> Parts of the exercise
A - Answer these questions from the hearing testimony on mental illness and addiction:
(i) What percentage of individuals with mental illness and addiction seek help?
(ii) Who brought Adrienne's mother to a forum, and on what date?
(iii) In what month and year did Richard Casey's daughter pass away?
B - Pick up the hearing testimony on mental illness and addiction right after its final sentence, and carry Richard Casey's statement forward.
Passage for review Block Start
Thirty-two percent of individuals with mental illness and addiction seek help. I think I have just answered that question with my experience and Not In My Backyard and the other place and Mr. Kirby and everyone hiring people with mental illness and providing educational and training, and putting them in the public eye. I have to tell people who my name is and, yes, I had a problem and I am trying very hard to get better. We have to cut the stigma, we have to. We have to deal with it and, you know what, we have to have people go out but we need to go together. You cannot send us. You cannot send them. We have got to go together. That is it.
Finally, under the United Kingdom you said that you establish an ambassador bureau comprised of 40 individuals with mental illness and addictions trained to speak to the media and employers. Go for it. Do it. It is great.
Finally, for all the parents for the last 22 years and all the clients that have been through the medication, I thank Betty Miller for her initiative. She brought my mother on October 18 to a forum. She sat her down and she said, “I am sorry that when Adrienne went into the hospital, she was 18. We told you it was your fault.” Our parents need to hear that. Our families need to hear that, not just our community.
I am here because what you decide, what you do, impacts on my life and the life of all of us so please take it seriously. Thank you.
The Chairman: Thank you, Adrienne, for that very moving statement. Next.
Mr. Richard Casey, As an individual: I am a parent of a daughter who passed away in September of 2001. I have to apologize in the sense that I have been following the work of the committee at a bit of a distance, trying to get a sense of the magnitude I think of the task that lies ahead of you.
Passage for review Block End
Entries shown Block Start
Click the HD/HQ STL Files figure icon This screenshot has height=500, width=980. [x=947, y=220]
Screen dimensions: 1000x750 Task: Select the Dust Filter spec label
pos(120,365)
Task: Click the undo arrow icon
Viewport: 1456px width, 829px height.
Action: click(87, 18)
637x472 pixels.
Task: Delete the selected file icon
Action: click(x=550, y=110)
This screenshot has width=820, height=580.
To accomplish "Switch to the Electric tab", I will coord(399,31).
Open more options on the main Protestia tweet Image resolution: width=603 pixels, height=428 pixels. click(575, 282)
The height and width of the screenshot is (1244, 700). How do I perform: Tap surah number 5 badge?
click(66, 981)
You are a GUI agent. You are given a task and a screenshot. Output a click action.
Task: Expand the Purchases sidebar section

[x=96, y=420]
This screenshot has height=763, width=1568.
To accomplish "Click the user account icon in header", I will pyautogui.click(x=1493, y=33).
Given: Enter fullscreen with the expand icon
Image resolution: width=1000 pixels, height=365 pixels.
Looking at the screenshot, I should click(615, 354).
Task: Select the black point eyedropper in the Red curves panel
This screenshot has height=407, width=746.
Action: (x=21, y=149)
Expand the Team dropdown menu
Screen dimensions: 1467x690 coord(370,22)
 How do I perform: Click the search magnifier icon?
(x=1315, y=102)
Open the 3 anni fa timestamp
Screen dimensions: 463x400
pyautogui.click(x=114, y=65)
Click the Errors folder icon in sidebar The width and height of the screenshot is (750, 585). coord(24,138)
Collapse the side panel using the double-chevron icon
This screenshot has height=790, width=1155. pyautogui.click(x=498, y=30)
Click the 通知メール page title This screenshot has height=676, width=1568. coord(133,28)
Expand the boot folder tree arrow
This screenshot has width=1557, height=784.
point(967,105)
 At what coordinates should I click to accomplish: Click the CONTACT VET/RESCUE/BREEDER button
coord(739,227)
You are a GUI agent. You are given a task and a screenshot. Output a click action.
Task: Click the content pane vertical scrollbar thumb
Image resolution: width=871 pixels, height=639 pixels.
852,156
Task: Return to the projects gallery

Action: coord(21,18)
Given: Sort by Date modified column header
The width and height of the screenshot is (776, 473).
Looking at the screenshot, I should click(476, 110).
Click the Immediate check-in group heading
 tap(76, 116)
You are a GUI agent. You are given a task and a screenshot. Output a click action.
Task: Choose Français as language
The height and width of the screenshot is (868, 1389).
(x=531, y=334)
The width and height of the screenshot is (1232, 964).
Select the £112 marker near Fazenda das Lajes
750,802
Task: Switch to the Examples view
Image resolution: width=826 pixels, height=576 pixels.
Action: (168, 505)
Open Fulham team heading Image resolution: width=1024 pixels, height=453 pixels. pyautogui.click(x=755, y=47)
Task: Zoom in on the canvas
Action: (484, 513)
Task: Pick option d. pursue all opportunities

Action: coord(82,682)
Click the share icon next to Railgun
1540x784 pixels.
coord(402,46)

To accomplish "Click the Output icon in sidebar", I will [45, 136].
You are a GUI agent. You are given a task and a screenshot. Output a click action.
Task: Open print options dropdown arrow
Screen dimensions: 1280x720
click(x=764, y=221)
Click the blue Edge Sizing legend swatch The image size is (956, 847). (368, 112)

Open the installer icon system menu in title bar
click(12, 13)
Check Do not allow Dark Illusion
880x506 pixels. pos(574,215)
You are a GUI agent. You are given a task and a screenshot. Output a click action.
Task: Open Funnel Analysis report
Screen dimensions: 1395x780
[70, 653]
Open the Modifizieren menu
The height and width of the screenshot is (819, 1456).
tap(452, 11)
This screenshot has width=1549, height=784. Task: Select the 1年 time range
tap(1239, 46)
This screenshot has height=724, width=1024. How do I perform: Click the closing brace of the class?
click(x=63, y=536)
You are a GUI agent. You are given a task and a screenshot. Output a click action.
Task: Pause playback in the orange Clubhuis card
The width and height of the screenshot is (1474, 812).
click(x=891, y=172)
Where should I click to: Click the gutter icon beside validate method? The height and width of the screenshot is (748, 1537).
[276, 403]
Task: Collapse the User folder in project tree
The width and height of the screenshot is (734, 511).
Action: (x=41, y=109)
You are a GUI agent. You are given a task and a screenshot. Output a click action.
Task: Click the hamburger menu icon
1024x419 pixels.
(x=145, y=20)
Entries shown Block End
> Exercise responses
A -
(i) Thirty-two percent.
(ii) Betty Miller, on October 18.
(iii) September of 2001.

B -
When our daughter got ill, she was diagnosed with a bipolar schizo-affective disorder. Living in a rural part of Ontario, it was almost next to impossible to find resources to support her. I think what made it doubly difficult is the background that I have as a clinical social worker who has worked in income maintenance, corrections, and a number of the issues that have surfaced since I was able to get here just after the lunch hour. I have come to realize first-hand through our daughter's illness and certainly through her death that the stigma is profound. In kind of a metaphor, in a sense we have a blanket or a patchwork quilt for a twin bed but the country is the size of the king-size-plus, and it is stretched to the limit.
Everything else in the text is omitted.